Young Hearts
Entrar na penumbra de um cinema de rua, desses que insistem em resistir na geografia de São Paulo, é mais do que um programa cultural: é uma busca por refúgio. Ali, protegidos do ruído de fora, somos confrontados com narrativas que transcendem a tela para tocar em desejos silenciosos. Diante da projeção, aparece um sonho ao mesmo tempo utópico e universal: existir de forma plena, validada, livre de verdade.

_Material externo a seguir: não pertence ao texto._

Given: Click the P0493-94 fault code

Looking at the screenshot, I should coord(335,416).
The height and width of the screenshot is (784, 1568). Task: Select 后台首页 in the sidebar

Young Hearts (Corações Jovens), obra do cineasta Anthony Schatteman, materializa essa utopia com uma delicadeza ímpar. Acompanhamos a jornada de Elias e Alexander, dois meninos que descobrem o primeiro amor distantes das sombras e tragédias que habitualmente marcam o gênero. O roteiro faz uma escolha consciente pela luminosidade. Vemos uma família, e um avô em especial, que em vez de obstáculos se tornam portos seguros. É uma narrativa que não pune seus protagonistas por serem quem são, e oferece doçura onde a história do cinema nos acostumou a esperar dor.
Ao final da sessão, a emoção que preenche a sala é palpável. As lágrimas que surgem não respondem apenas à beleza da obra, mas a uma nostalgia projetada: aquele sentimento inevitável de “como poderia ter sido”. Sabemos que a aceitação irrestrita é um cenário ainda idealizado, uma demanda que atravessa gerações e ignora a idade. O filme funciona como um respiro: um convite a imaginar um mundo onde afeto não pede explicação, e liberdade não é privilégio de ninguém.
Atualização: o Cine Petrobras, onde assisti a esse filme, recebeu ordem de despejo. Uma perda lamentável para os cinemas de rua de São Paulo.